### DOCUMENT PASSAGE
[BEGIN]
#1
...Splitting this off..

tears posted:

ok sick, everyones on board to make a list of books. If you upvoted the original post that is a legal contract that you must contribute to a list of books,

as bhpn said its all like what if i want to read about mozambique, or the drugs trade, or yezhov but all anyone says is "have you read china meiville"?

so pick a topic that you know alot about and like 5 books with 1 that is better than all the rest...and then post it so that one poster can get really arsey about your choices


tears posted:

for example on the subject of the drugs trade, which is something i know a little bit about -


The Global Drugs Trade

Drugs, Oil and War - Peter Dale Scott
The Politics of Heroin: CIA Complicity in the Global Drug Trade - Alfred W. McCoy
Narcoland - Anabel Hernández
Cocaine Politics: Drugs, Armies, and the CIA in Central America - Peter Dale Scott
Dark Alliance: The CIA, the Contras, and the Crack Cocaine Explosion - Gary Webb

Others
Covert Action Information Bulletin
Lobster Magazine - https://www.lobster-magazine.co.uk/


marlax78 posted:

im going to pretend i know something about dependency/world systems theory and that this isn't just my amazon wishlist. if someone who actually knows about it wants to add a book u should listen to them

The Modern World System I-IV (1974-2011)
Capitalism and Underdevelopment in Latin America: Historical Studies of Chile and Brazil (1967)
Unequal Exchange (1972)
Accumulation on a World Scale (1974)
Unequal Development (1976)
Imperialism and Unequal Development (1977)
World Accumulation & Dependent Accumulation (1978)
The Long Twentieth Century (1994)


belgend posted:

On the Rise of Fascism

Aufsätze sum Faschismus (Gossweiler, 1988)
Fascism and Social Revolution (Palme Dutt, 1934)
Ni droite, ni gauche (Sternhell, 2000)
The pre-prison writings of Gramsci, but most interesting: 'Integral Syndicalism', 'What we must understand as reaction' and 'Italy & Spain'

My other 'specialist subject' is the roots and idealist concepts of conspiracy theories but there's no real marxist counter-literature that I know of apart from 'Il Gruppo Bilderberg' by Domenico Moro


#2
I know I said people want one book that's good but the McCain list is so poor on Korea that I'm gonna post good books instead.
[END]
Records about locating elements on screens:
[BEGIN]
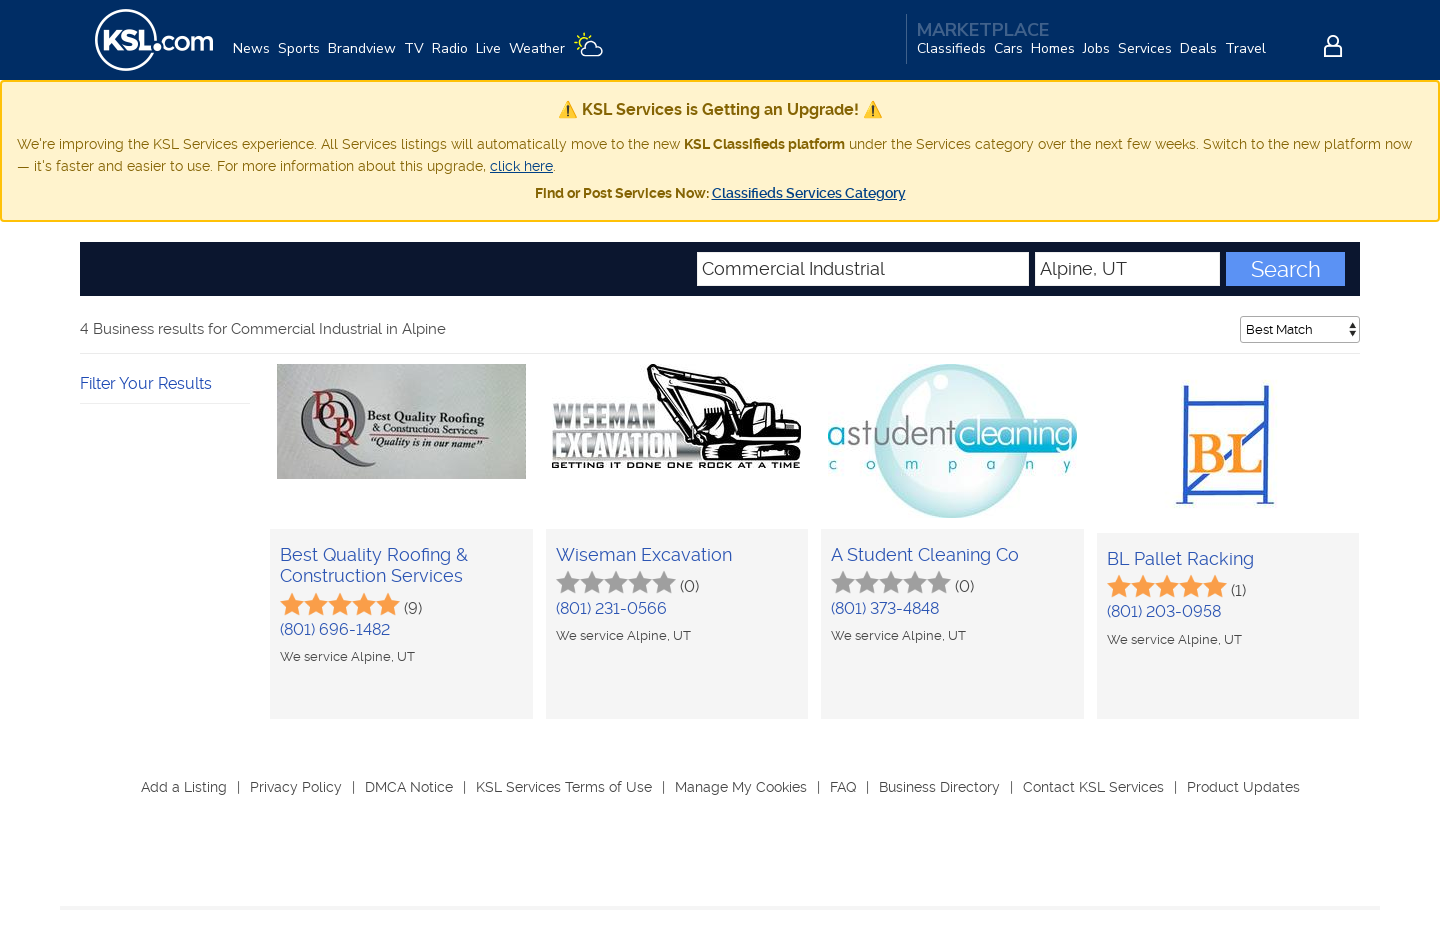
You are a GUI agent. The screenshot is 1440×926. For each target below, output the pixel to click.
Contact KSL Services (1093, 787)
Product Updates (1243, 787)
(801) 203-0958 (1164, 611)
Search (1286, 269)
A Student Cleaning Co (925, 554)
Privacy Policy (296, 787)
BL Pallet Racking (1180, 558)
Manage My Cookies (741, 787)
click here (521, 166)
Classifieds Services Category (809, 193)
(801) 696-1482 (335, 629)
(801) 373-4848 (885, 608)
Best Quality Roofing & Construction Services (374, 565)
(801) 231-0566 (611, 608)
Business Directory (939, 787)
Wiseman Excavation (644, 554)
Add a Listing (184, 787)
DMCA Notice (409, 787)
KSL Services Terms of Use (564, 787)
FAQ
[END]
### WRITTEN PROBLEM 1
Edit the rows starting with the line containing "(801) 373-4848 (885, 608)" and going on through the end of the rows, replacing "Wiseman Excavation" with "Wiseman Landscaping" and leaving everything else unchanged. Return only those lines.
### WRITTEN PROBLEM 2
Resume the forum thread on topical book lists from the point where it stops.
The forum thread and the rows have no connection to each other.

### TASK ANSWER 1
(801) 373-4848 (885, 608)
Best Quality Roofing & Construction Services (374, 565)
(801) 231-0566 (611, 608)
Business Directory (939, 787)
Wiseman Landscaping (644, 554)
Add a Listing (184, 787)
DMCA Notice (409, 787)
KSL Services Terms of Use (564, 787)
FAQ

### TASK ANSWER 2
Origins of the Korean War, Vol. 1: Liberation and the Emergence of Separate Regimes, 1945-1947 - Bruce Cumings - This is the one about the red peasant unions and the People's Republic of Korea which are essential to understand Korean socialism. The second volume is mostly about how horrible America is if that's also your thing.

Socialist Korea -Ellen Brun - One of the only socialist works on Korea and one of the only studies that goes beyond the 50s and isn't complete garbage, is a detailed economic study of North Korean development and the immense accomplishments of the land revolution and industrialization.

Everyday Life in Joseon-Era Korea: Economy and Society - Michael D. Shin ed. - A collection of translated essays from post-democratization South Korean scholars on the political economy of Joseon Korea. Only one of its kind.

Asia's Unknown Uprisings Volume 1: South Korean Social Movements in the 20th Century - George Katsiaficas - More of an overview of a long period but still good, has the wonderfully citeable claim that the Korean war was a war of national liberation against invasion rather than a civil war (which is obviously true but citation is good).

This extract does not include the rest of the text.